Data records
□ □ □

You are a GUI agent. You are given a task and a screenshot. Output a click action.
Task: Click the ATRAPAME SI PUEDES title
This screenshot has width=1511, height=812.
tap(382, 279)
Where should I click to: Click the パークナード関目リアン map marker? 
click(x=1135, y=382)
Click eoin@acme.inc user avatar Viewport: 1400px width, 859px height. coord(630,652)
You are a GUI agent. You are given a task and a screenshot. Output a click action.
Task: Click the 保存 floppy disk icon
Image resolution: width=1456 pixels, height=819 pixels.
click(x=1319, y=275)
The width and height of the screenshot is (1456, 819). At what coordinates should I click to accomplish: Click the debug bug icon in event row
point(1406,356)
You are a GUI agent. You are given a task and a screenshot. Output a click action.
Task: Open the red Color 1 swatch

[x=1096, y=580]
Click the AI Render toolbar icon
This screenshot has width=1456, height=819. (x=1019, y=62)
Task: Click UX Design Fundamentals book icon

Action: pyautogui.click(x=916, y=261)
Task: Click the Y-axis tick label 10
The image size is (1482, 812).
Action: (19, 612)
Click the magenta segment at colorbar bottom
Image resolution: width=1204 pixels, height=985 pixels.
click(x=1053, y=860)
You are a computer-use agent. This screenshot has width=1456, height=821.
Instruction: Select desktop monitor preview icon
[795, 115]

□ □ □

▶ How to complete this task:
Give every entry again, exactly as it reads.

▶ Answer to the exercise:
You are a GUI agent. You are given a task and a screenshot. Output a click action.
Task: Click the ATRAPAME SI PUEDES title
This screenshot has width=1511, height=812.
tap(382, 279)
Where should I click to: Click the パークナード関目リアン map marker? 
click(x=1135, y=382)
Click eoin@acme.inc user avatar Viewport: 1400px width, 859px height. coord(630,652)
You are a GUI agent. You are given a task and a screenshot. Output a click action.
Task: Click the 保存 floppy disk icon
Image resolution: width=1456 pixels, height=819 pixels.
click(x=1319, y=275)
The width and height of the screenshot is (1456, 819). At what coordinates should I click to accomplish: Click the debug bug icon in event row
point(1406,356)
You are a GUI agent. You are given a task and a screenshot. Output a click action.
Task: Open the red Color 1 swatch

[x=1096, y=580]
Click the AI Render toolbar icon
This screenshot has width=1456, height=819. (x=1019, y=62)
Task: Click UX Design Fundamentals book icon

Action: pyautogui.click(x=916, y=261)
Task: Click the Y-axis tick label 10
The image size is (1482, 812).
Action: (19, 612)
Click the magenta segment at colorbar bottom
Image resolution: width=1204 pixels, height=985 pixels.
click(x=1053, y=860)
You are a computer-use agent. This screenshot has width=1456, height=821.
Instruction: Select desktop monitor preview icon
[795, 115]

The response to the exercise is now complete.